▶ _Exercise requirements_:
The records that follow are to be transcribed exactly.

▶ _Excerpted data_:
+===+

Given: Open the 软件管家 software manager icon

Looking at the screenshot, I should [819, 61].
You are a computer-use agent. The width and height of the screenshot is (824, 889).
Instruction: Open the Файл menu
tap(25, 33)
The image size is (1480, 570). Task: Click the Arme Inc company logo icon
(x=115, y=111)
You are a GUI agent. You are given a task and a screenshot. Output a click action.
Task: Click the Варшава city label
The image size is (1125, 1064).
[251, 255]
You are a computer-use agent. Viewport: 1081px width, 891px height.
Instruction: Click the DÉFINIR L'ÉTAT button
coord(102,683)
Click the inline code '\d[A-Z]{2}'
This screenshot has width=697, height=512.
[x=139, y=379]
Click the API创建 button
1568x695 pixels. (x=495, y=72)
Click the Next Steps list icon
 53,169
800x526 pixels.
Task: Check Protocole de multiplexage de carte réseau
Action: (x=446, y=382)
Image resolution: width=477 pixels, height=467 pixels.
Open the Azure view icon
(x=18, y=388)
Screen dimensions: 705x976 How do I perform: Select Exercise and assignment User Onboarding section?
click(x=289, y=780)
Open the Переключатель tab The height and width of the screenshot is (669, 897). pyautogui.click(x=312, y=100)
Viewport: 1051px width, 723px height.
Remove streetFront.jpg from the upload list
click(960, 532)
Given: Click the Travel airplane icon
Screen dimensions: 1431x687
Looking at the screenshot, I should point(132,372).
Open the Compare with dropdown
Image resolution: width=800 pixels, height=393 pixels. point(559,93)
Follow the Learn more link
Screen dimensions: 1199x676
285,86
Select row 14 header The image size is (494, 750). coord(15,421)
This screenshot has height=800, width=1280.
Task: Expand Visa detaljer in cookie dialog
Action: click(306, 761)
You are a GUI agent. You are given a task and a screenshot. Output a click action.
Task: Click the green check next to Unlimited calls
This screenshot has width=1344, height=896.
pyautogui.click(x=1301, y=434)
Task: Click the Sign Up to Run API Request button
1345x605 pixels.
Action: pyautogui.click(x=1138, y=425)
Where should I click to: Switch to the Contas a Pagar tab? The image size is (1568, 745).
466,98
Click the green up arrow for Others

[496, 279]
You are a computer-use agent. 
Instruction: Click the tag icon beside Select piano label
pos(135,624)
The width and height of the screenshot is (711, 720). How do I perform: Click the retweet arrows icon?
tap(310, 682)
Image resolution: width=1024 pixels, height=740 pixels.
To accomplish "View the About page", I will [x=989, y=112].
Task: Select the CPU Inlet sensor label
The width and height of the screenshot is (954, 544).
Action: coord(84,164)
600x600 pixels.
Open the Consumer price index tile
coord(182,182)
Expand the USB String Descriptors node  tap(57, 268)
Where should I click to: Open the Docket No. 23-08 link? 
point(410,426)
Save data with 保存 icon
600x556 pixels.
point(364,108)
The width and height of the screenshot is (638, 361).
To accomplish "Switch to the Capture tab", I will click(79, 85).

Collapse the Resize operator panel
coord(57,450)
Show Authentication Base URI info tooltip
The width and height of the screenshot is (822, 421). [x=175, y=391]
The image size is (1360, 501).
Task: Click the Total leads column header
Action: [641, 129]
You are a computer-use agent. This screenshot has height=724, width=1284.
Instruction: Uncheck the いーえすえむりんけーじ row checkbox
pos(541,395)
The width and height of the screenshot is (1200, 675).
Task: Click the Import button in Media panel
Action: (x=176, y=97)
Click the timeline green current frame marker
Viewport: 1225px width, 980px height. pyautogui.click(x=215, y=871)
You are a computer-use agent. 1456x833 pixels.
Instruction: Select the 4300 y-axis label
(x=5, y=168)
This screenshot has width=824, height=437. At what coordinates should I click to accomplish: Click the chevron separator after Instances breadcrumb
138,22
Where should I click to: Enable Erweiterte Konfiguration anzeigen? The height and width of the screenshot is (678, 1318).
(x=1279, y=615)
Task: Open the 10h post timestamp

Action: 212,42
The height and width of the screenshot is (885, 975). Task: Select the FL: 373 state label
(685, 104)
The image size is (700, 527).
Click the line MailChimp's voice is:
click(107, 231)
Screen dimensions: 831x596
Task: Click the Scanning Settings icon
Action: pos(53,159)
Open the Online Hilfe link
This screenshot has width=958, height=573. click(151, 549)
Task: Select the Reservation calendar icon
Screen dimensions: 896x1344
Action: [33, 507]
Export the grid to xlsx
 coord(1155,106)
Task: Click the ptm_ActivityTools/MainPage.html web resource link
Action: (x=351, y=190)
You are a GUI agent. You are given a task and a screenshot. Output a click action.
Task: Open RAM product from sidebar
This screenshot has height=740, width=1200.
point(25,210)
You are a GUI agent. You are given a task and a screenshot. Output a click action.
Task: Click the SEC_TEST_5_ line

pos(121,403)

+===+

▶ _Solved problem_:
Given: Open the 软件管家 software manager icon

Looking at the screenshot, I should [819, 61].
You are a computer-use agent. The width and height of the screenshot is (824, 889).
Instruction: Open the Файл menu
tap(25, 33)
The image size is (1480, 570). Task: Click the Arme Inc company logo icon
(x=115, y=111)
You are a GUI agent. You are given a task and a screenshot. Output a click action.
Task: Click the Варшава city label
The image size is (1125, 1064).
[251, 255]
You are a computer-use agent. Viewport: 1081px width, 891px height.
Instruction: Click the DÉFINIR L'ÉTAT button
coord(102,683)
Click the inline code '\d[A-Z]{2}'
This screenshot has width=697, height=512.
[x=139, y=379]
Click the API创建 button
1568x695 pixels. (x=495, y=72)
Click the Next Steps list icon
 53,169
800x526 pixels.
Task: Check Protocole de multiplexage de carte réseau
Action: (x=446, y=382)
Image resolution: width=477 pixels, height=467 pixels.
Open the Azure view icon
(x=18, y=388)
Screen dimensions: 705x976 How do I perform: Select Exercise and assignment User Onboarding section?
click(x=289, y=780)
Open the Переключатель tab The height and width of the screenshot is (669, 897). pyautogui.click(x=312, y=100)
Viewport: 1051px width, 723px height.
Remove streetFront.jpg from the upload list
click(960, 532)
Given: Click the Travel airplane icon
Screen dimensions: 1431x687
Looking at the screenshot, I should point(132,372).
Open the Compare with dropdown
Image resolution: width=800 pixels, height=393 pixels. point(559,93)
Follow the Learn more link
Screen dimensions: 1199x676
285,86
Select row 14 header The image size is (494, 750). coord(15,421)
This screenshot has height=800, width=1280.
Task: Expand Visa detaljer in cookie dialog
Action: click(306, 761)
You are a GUI agent. You are given a task and a screenshot. Output a click action.
Task: Click the green check next to Unlimited calls
This screenshot has width=1344, height=896.
pyautogui.click(x=1301, y=434)
Task: Click the Sign Up to Run API Request button
1345x605 pixels.
Action: pyautogui.click(x=1138, y=425)
Where should I click to: Switch to the Contas a Pagar tab? The image size is (1568, 745).
466,98
Click the green up arrow for Others

[496, 279]
You are a computer-use agent. 
Instruction: Click the tag icon beside Select piano label
pos(135,624)
The width and height of the screenshot is (711, 720). How do I perform: Click the retweet arrows icon?
tap(310, 682)
Image resolution: width=1024 pixels, height=740 pixels.
To accomplish "View the About page", I will [x=989, y=112].
Task: Select the CPU Inlet sensor label
The width and height of the screenshot is (954, 544).
Action: coord(84,164)
600x600 pixels.
Open the Consumer price index tile
coord(182,182)
Expand the USB String Descriptors node  tap(57, 268)
Where should I click to: Open the Docket No. 23-08 link? 
point(410,426)
Save data with 保存 icon
600x556 pixels.
point(364,108)
The width and height of the screenshot is (638, 361).
To accomplish "Switch to the Capture tab", I will click(79, 85).

Collapse the Resize operator panel
coord(57,450)
Show Authentication Base URI info tooltip
The width and height of the screenshot is (822, 421). [x=175, y=391]
The image size is (1360, 501).
Task: Click the Total leads column header
Action: [641, 129]
You are a computer-use agent. This screenshot has height=724, width=1284.
Instruction: Uncheck the いーえすえむりんけーじ row checkbox
pos(541,395)
The width and height of the screenshot is (1200, 675).
Task: Click the Import button in Media panel
Action: (x=176, y=97)
Click the timeline green current frame marker
Viewport: 1225px width, 980px height. pyautogui.click(x=215, y=871)
You are a computer-use agent. 1456x833 pixels.
Instruction: Select the 4300 y-axis label
(x=5, y=168)
This screenshot has width=824, height=437. At what coordinates should I click to accomplish: Click the chevron separator after Instances breadcrumb
138,22
Where should I click to: Enable Erweiterte Konfiguration anzeigen? The height and width of the screenshot is (678, 1318).
(x=1279, y=615)
Task: Open the 10h post timestamp

Action: 212,42
The height and width of the screenshot is (885, 975). Task: Select the FL: 373 state label
(685, 104)
The image size is (700, 527).
Click the line MailChimp's voice is:
click(107, 231)
Screen dimensions: 831x596
Task: Click the Scanning Settings icon
Action: pos(53,159)
Open the Online Hilfe link
This screenshot has width=958, height=573. click(151, 549)
Task: Select the Reservation calendar icon
Screen dimensions: 896x1344
Action: [33, 507]
Export the grid to xlsx
 coord(1155,106)
Task: Click the ptm_ActivityTools/MainPage.html web resource link
Action: (x=351, y=190)
You are a GUI agent. You are given a task and a screenshot. Output a click action.
Task: Open RAM product from sidebar
This screenshot has height=740, width=1200.
point(25,210)
You are a GUI agent. You are given a task and a screenshot. Output a click action.
Task: Click the SEC_TEST_5_ line

pos(121,403)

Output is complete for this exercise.